As the year 2018 sets in, it’s a good time to reflect on where we are at building the Digital Single Market and unlocking barriers for Europe’s digital growth.

A number of proposed DSM-based initiatives have already been adopted, while others are still subject to negotiations. In the first half of the year, the Commission is also planning to unveil new files on inter alia opening of publicly funded data and data sharing, combating platforms-to-business unfair practices, tackling illegal content online, addressing the topic of boosting artificial intelligence, fake news and online disinformation.

However, while keeping up the work on all the proposals on the table, we should also take a closer look at the big picture. We live in a world where almost every aspect of daily and business life has a digital component to it. This process is gathering pace, and we will rely on digital technologies even more in the future. To make full use of what digitalisation has to offer is then to face derailing challenges that come our way head-on at full speed.

We need to realise that we are dealing with a complete alteration of the global economy. Digitalisation has changed the way businesses operate, states are governed and the way people socialize and communicate with each other. This is a new reality and, as policymakers we need to react accordingly. Technologies have a way of evolving very fast. As such, they have to be followed by prompt modifications of regulations and policies that frame them. Poland knows that first hand, as a profound transformation three decades ago came with back-breaking experience of generations. What came out of it can now be offered as an example for others. As a country which had to transit from a centrally-planned economy to a free-market one in a short time, we could see the change was necessary to go through if we wanted to go forward, no matter how difficult.

What Europe needs now is a stronger than ever political will to tackle the hurdles both in the way we cooperate and in what we cooperate on. First comes the need to have a coherent approach in managing digital. To start with, there could be more centralisation of digital management. Right now not only many of the digital initiatives are scattered across the European Commission, but also different government bodies coordinate their implementation at national level. Establishing reliable mechanisms of coordination, faster decision making and swift implementation are then a must, if we want to keep up with the rest of the world. We do not have the luxury of waiting for the administration to catch up; administration should be one of the facilitators, rather than resembling a passive pencil pushing desk officer. The fairly slow-to-respond system of dispersed entities overseeing the digital dossier that we have now should be replaced with a clear structure that, above all, favours swift dialogue between the EU institutions and EU Members. The European Commission may be a good place to start. The 2019 election opens a rare window of opportunity to design a more centralized digital commissioner’s dossier, so that there is only one door out there to knock on. That should be paired with the same move back at national level. The Polish model of a digital representative is one way to go here. It was the decision of the Polish government last year to appoint a plenipotentiary in charge of overseeing the DSM strategy and ensuring coherence in adoption of the policies throughout government. It might be considered as a good example to follow for other governments as well. We remain open to share our experience in this regard. One of the most important principles here is to make sure that such a post is located as close as possible to the head of state’s office, and gets full support from the state’s leaders.      

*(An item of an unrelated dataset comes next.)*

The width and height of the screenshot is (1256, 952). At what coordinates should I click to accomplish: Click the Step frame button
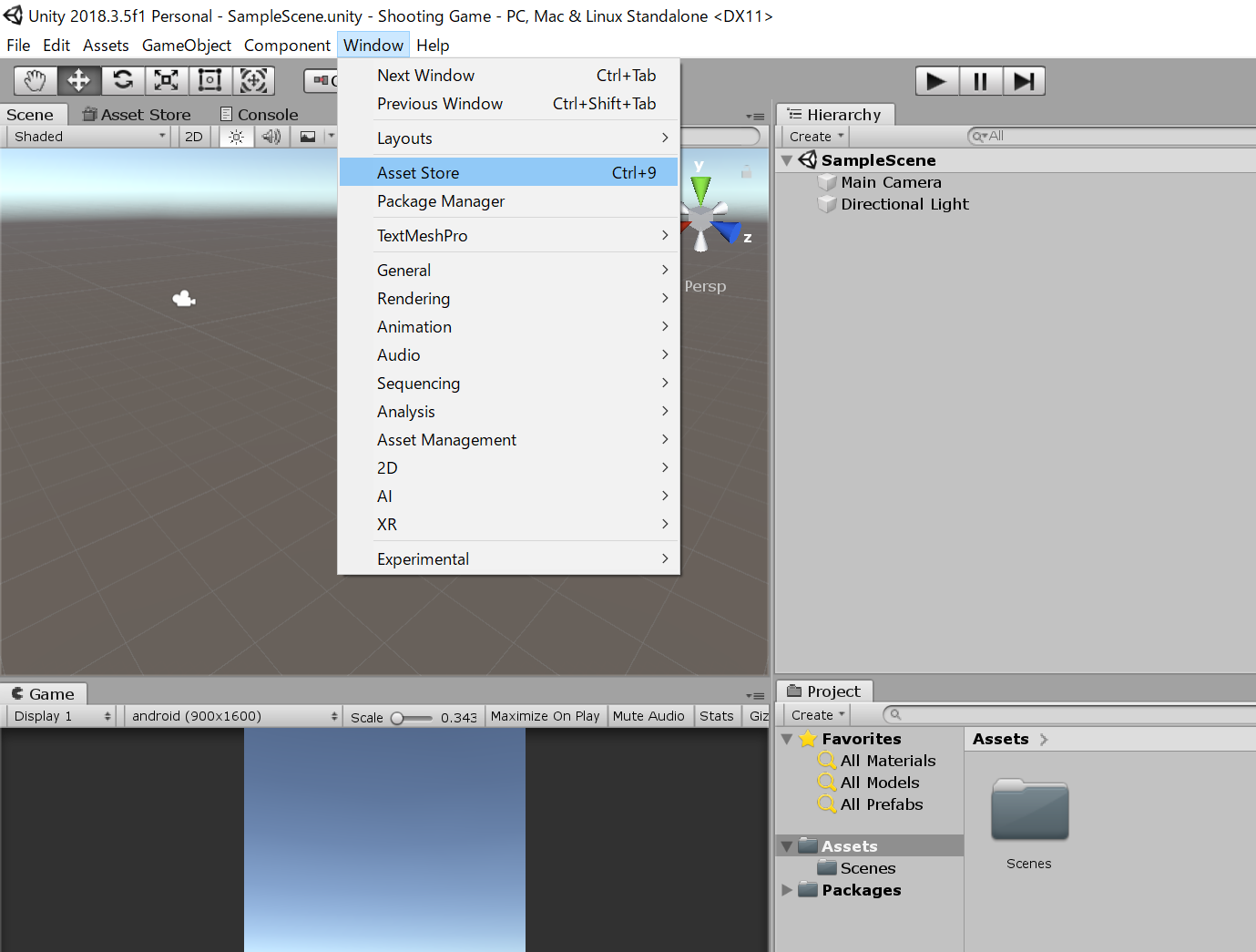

Secondly, there is  an unprecedented need for unity. With a market of 500 million people, the EU wins only if it stands undivided in the political sense of the word.

The unique qualities of the digital economy make a clear case for that, as the truly European market needs all barriers to be removed. The EU did realize that with the Digital Agenda for Europe, but it has never been more true than today with the emergence of the data economy and its immense potential. The data economy simply needs room for data to flow free. Failing to deliver on that will leave us missing our best chance of becoming the global technological leader and risks the Union itself crumbling apart. We are already being left behind by the US and China. We have to do more than simply follow their lead. The EU needs transformation as well as courage to push smart ideas forward. One of those was bringing together the EU heads of states and governments in Tallinn last September to discuss the digital agenda.

As one of the strong advocates of digital summits, as well as one of those behind the first meeting, I am calling on the Presidency of the Council of the EU to follow suit. There are ideas to be explored – many of them relating to data and how we free it, make it accessible, reusable and open. These tough questions lay ahead, and we will need our leaders as trailblazers.

The change needs to work for everyone. This is true for a nation and becomes critical for a union. Poland wants a Europe that is truly united and undivided, thus strong globally. Here comes the all-embracing digital revolution whose multifaceted characteristic has been showing us the potential unseen before in economy, society, and politics.

Whoever learns to use this tool and whoever shows the courage to take the most of it, will benefit in all three areas. As clichéd as it is, to fully embrace this fact is to truly understand the task before us.